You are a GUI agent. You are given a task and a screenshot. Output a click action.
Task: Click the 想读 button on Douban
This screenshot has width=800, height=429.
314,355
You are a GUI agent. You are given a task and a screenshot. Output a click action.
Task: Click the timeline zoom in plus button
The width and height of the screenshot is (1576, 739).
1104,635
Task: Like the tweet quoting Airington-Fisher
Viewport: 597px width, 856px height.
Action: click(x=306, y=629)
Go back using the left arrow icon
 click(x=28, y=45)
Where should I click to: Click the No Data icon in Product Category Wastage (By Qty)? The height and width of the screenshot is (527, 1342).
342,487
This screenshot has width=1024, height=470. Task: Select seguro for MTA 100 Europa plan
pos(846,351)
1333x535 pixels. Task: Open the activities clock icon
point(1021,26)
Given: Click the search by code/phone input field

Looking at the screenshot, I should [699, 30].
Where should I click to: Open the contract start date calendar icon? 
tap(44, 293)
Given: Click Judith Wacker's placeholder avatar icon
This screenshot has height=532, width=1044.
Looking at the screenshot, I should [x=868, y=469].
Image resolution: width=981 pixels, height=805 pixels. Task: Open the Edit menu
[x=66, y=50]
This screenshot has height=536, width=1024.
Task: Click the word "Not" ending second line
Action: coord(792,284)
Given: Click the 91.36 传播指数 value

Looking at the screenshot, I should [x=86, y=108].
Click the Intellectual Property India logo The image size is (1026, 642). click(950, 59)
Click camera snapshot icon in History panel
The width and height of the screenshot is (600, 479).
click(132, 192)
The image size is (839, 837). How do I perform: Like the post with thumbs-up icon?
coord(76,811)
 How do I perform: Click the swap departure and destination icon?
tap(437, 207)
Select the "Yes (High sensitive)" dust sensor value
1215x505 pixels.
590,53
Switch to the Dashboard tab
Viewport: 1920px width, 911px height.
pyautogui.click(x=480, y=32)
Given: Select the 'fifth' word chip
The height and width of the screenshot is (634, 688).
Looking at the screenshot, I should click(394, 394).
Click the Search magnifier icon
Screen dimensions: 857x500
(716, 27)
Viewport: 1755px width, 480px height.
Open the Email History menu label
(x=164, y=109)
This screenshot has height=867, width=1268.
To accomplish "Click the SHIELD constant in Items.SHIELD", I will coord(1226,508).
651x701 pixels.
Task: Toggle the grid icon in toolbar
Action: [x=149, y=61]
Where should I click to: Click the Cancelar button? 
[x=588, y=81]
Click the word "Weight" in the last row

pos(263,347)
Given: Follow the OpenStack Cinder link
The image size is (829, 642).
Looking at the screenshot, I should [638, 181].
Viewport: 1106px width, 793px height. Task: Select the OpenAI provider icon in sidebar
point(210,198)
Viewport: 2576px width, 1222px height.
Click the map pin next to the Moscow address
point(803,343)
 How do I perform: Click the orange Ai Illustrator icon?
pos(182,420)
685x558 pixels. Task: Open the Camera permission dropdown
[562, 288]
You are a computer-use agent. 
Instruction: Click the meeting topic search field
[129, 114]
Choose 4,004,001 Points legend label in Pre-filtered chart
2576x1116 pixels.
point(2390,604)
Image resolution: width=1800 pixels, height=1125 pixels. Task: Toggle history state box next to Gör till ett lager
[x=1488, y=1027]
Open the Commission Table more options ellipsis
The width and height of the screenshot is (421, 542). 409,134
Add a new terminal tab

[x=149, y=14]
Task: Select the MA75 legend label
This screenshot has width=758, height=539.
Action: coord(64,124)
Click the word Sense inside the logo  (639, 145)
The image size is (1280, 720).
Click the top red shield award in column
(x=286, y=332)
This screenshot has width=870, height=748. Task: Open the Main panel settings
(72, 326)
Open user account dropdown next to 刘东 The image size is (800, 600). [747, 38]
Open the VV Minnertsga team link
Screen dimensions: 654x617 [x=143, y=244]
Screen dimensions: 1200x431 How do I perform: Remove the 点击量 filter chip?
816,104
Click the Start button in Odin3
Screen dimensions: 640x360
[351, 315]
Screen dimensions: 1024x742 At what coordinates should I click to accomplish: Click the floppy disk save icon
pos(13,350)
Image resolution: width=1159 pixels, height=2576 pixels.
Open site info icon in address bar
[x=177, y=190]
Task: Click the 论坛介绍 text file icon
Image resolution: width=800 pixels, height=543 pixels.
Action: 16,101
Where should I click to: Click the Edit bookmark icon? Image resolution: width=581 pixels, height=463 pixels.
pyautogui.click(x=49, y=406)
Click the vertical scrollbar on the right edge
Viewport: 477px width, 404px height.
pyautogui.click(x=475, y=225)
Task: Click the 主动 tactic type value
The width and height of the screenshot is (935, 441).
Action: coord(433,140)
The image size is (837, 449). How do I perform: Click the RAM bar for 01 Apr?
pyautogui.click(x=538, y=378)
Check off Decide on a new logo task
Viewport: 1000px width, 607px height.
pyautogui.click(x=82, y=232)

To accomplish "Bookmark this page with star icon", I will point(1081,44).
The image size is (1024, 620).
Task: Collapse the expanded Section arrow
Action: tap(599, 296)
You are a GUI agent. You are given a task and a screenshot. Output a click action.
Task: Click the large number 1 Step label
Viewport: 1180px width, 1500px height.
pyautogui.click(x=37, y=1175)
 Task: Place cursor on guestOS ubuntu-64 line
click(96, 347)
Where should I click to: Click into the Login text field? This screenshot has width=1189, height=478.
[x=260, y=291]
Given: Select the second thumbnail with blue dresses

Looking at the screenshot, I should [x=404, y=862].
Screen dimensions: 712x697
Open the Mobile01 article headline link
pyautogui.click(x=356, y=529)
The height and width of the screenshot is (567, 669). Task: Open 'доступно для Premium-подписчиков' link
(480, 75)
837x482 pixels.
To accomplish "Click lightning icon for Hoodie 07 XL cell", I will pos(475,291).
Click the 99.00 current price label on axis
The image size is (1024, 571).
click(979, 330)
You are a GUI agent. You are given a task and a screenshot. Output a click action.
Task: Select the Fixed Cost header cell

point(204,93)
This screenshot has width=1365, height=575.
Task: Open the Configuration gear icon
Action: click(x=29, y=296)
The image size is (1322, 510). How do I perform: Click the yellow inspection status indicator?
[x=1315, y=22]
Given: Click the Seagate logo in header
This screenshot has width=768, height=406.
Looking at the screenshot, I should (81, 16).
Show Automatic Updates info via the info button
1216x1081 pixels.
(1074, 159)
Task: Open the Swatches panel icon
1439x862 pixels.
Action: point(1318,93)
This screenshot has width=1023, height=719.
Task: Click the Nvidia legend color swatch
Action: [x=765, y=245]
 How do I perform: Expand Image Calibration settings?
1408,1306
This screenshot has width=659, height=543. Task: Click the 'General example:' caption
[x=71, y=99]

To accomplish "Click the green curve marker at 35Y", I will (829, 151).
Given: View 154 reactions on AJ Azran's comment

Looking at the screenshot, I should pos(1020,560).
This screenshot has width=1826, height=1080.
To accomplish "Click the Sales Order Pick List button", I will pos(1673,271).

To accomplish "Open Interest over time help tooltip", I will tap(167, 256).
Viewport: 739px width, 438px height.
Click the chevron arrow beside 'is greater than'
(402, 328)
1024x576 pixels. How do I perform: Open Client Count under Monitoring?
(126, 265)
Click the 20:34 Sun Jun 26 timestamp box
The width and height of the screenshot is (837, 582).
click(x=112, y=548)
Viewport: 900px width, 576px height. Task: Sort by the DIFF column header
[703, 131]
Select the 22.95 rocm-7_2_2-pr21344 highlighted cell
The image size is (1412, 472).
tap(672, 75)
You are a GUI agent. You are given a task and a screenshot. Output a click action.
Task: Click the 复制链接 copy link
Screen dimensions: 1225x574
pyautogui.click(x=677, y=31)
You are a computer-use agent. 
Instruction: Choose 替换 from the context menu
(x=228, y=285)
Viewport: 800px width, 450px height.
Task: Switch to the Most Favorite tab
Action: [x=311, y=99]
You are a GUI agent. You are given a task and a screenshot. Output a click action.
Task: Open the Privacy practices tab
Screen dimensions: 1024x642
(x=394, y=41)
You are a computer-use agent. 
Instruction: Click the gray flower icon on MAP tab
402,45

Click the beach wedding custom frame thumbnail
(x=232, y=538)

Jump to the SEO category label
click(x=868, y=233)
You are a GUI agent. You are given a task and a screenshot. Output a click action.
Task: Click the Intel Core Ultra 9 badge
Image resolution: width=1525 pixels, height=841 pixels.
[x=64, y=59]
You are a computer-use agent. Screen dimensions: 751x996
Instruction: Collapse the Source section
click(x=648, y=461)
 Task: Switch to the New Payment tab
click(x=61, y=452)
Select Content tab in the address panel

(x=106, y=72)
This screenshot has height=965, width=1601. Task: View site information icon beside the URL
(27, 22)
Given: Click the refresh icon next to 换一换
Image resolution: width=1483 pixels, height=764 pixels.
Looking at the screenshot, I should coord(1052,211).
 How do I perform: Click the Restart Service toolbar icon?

◇ ◇ ◇ ◇ ◇

Look for the word "logo" throughout the material above and copy every line that has it.

Click the Intellectual Property India logo The image size is (1026, 642). click(950, 59)
Click the word Sense inside the logo  (639, 145)
Check off Decide on a new logo task
Given: Click the Seagate logo in header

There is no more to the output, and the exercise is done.